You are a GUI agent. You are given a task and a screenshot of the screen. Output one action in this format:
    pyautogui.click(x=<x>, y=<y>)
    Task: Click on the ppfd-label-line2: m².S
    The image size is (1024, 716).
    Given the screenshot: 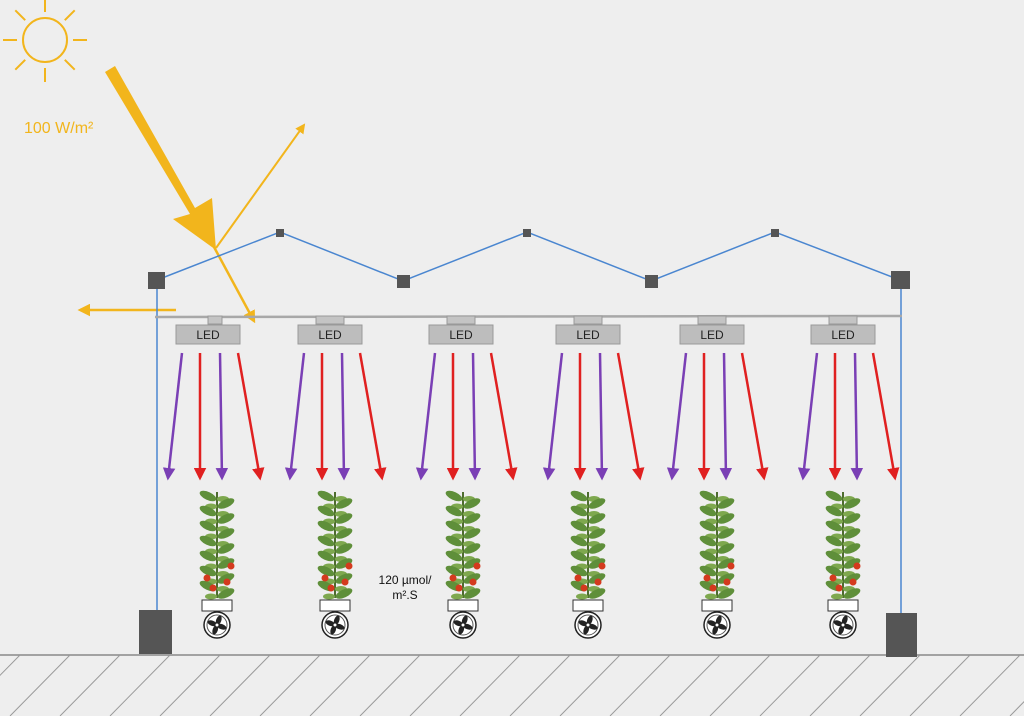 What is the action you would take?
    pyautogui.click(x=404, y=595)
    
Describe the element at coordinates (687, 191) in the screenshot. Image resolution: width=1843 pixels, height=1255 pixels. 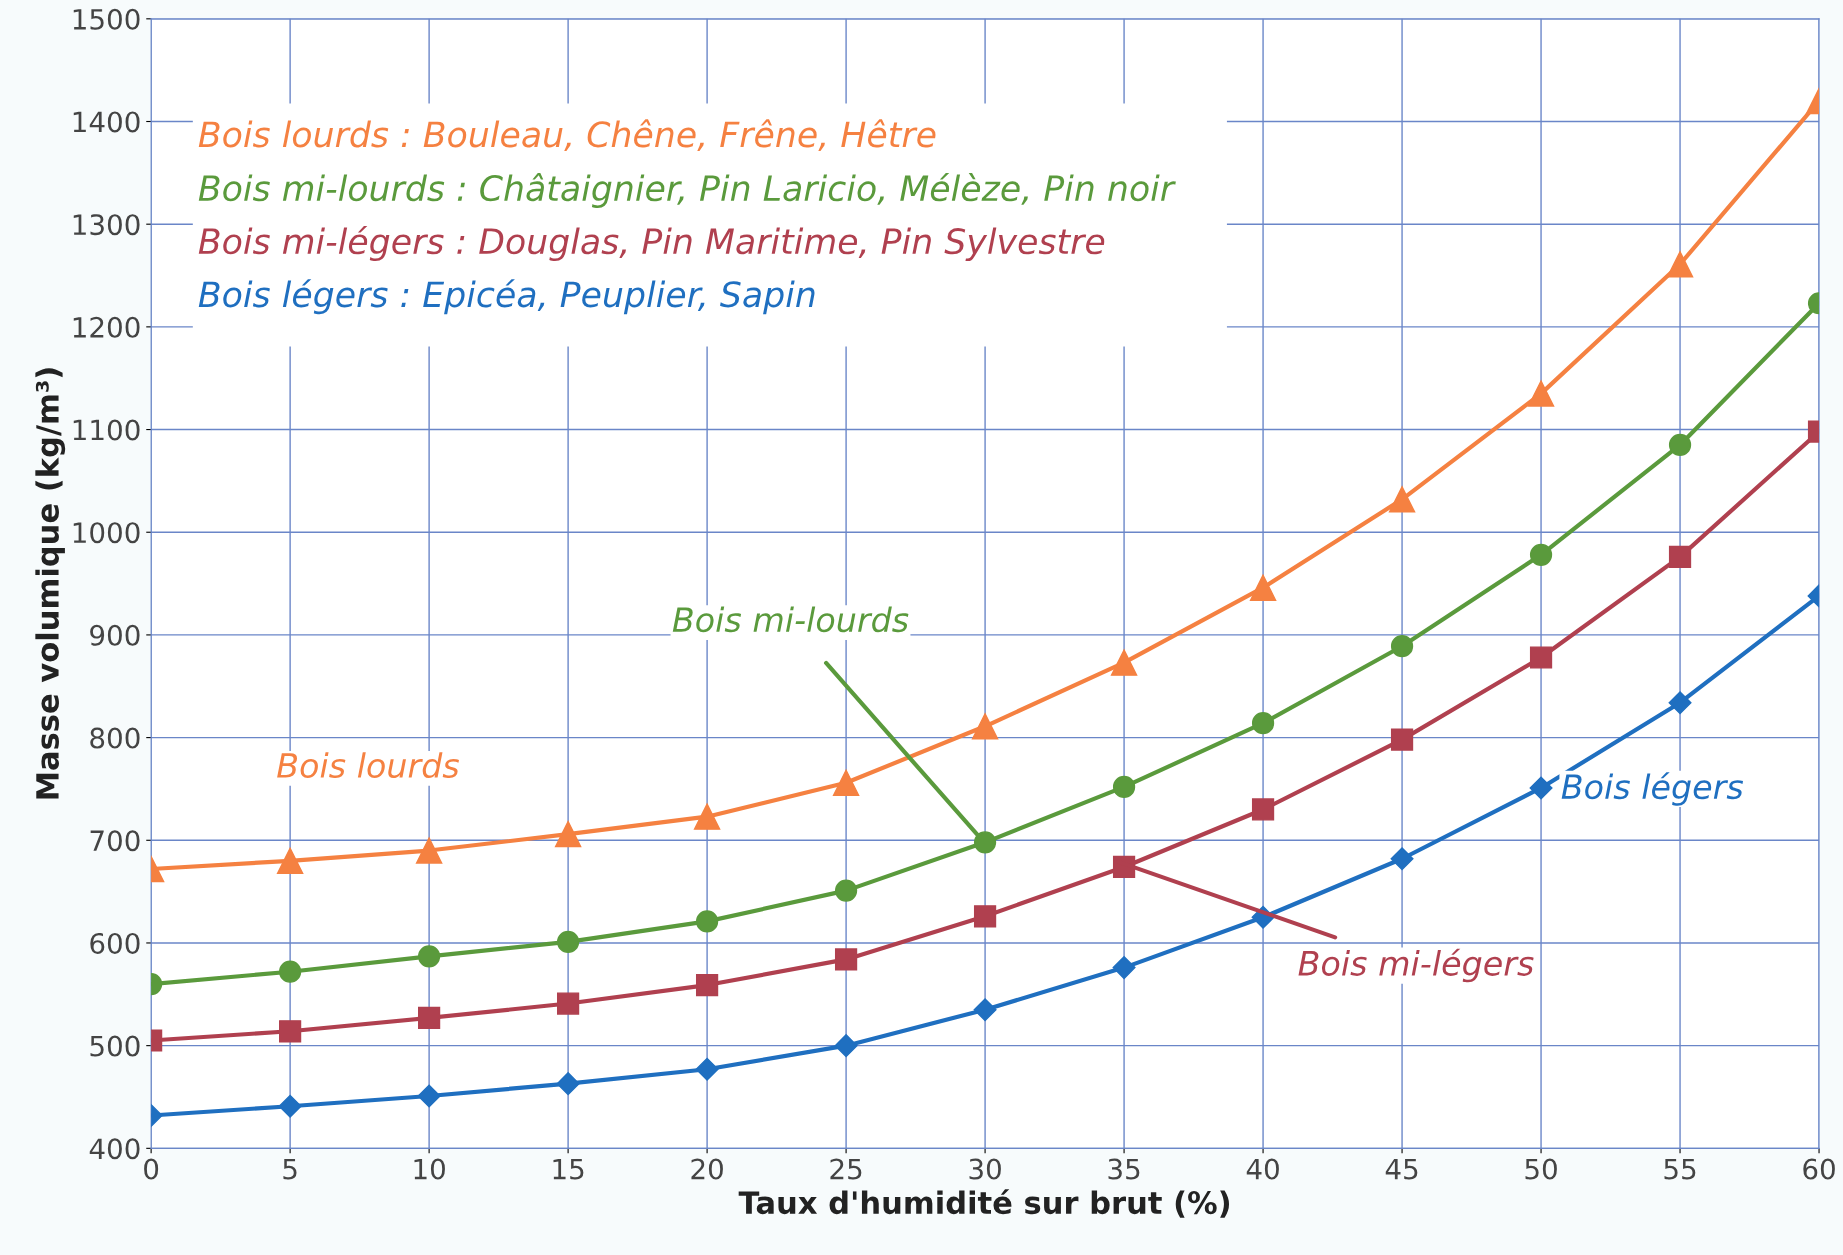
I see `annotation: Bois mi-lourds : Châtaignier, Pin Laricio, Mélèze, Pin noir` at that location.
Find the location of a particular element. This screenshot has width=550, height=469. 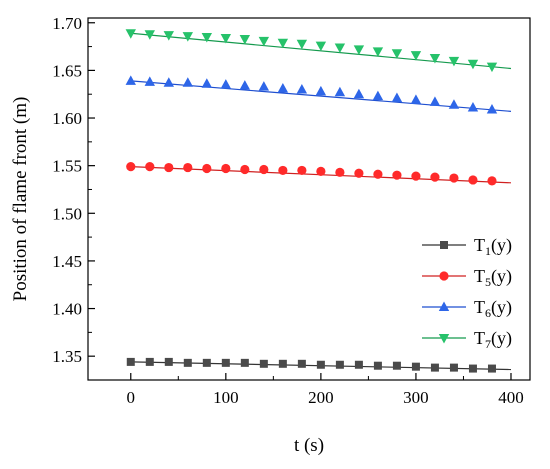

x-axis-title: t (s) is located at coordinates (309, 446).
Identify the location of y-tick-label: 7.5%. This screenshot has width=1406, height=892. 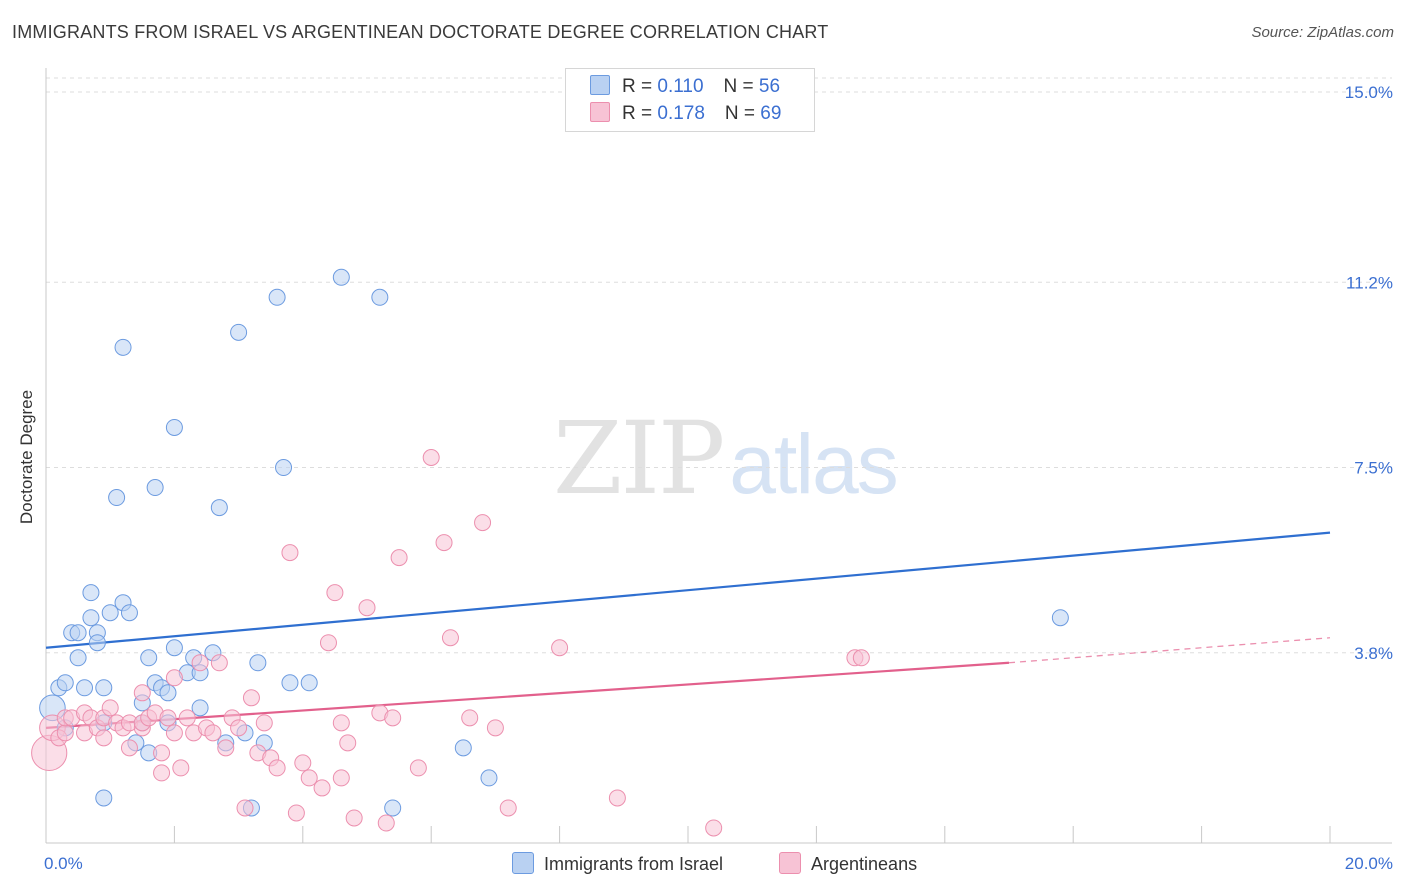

____________________

* Exercise:
Reproduce word for word everything from the line containing "Find the location" down through the end of the entries, leaving out the pictures.

* Response area:
Find the location of a particular element. This screenshot has width=550, height=469. 

x-axis-title: t (s) is located at coordinates (309, 446).
Identify the location of y-tick-label: 7.5%. This screenshot has width=1406, height=892. 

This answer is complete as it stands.